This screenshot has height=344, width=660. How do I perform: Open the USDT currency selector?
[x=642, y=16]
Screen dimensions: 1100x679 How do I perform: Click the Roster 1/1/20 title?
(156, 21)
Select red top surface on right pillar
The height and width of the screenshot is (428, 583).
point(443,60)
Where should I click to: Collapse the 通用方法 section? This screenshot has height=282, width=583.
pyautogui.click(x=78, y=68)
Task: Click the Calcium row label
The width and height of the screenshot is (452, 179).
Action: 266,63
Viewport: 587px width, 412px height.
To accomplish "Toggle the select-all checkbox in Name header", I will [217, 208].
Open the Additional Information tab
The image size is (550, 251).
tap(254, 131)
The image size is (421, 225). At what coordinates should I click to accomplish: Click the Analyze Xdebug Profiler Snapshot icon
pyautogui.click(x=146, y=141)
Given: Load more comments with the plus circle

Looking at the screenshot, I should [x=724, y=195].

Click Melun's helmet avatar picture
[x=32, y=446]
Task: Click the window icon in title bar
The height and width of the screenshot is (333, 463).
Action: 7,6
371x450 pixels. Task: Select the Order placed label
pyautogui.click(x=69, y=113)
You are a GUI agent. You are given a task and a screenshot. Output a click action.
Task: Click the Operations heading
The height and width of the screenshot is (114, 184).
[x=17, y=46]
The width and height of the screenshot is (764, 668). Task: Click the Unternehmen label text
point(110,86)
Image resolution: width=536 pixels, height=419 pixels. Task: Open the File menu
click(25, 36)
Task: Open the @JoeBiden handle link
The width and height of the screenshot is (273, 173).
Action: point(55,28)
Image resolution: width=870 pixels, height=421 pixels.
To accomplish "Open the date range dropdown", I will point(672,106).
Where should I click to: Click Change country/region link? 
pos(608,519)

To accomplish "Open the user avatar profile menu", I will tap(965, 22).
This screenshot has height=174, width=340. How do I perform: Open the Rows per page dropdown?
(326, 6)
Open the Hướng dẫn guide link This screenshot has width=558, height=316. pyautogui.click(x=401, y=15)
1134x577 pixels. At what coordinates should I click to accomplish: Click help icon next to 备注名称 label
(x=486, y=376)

***

With the line holding "Screen dimensions: 1100x679" as the first and the line holding "You are a GUI" as the last, set down that range of the entries above exactly, and nothing else.

WRITTEN ANSWER =
Screen dimensions: 1100x679 How do I perform: Click the Roster 1/1/20 title?
(156, 21)
Select red top surface on right pillar
The height and width of the screenshot is (428, 583).
point(443,60)
Where should I click to: Collapse the 通用方法 section? This screenshot has height=282, width=583.
pyautogui.click(x=78, y=68)
Task: Click the Calcium row label
The width and height of the screenshot is (452, 179).
Action: 266,63
Viewport: 587px width, 412px height.
To accomplish "Toggle the select-all checkbox in Name header", I will [217, 208].
Open the Additional Information tab
The image size is (550, 251).
tap(254, 131)
The image size is (421, 225). At what coordinates should I click to accomplish: Click the Analyze Xdebug Profiler Snapshot icon
pyautogui.click(x=146, y=141)
Given: Load more comments with the plus circle

Looking at the screenshot, I should [x=724, y=195].

Click Melun's helmet avatar picture
[x=32, y=446]
Task: Click the window icon in title bar
The height and width of the screenshot is (333, 463).
Action: 7,6
371x450 pixels. Task: Select the Order placed label
pyautogui.click(x=69, y=113)
You are a GUI agent. You are given a task and a screenshot. Output a click action.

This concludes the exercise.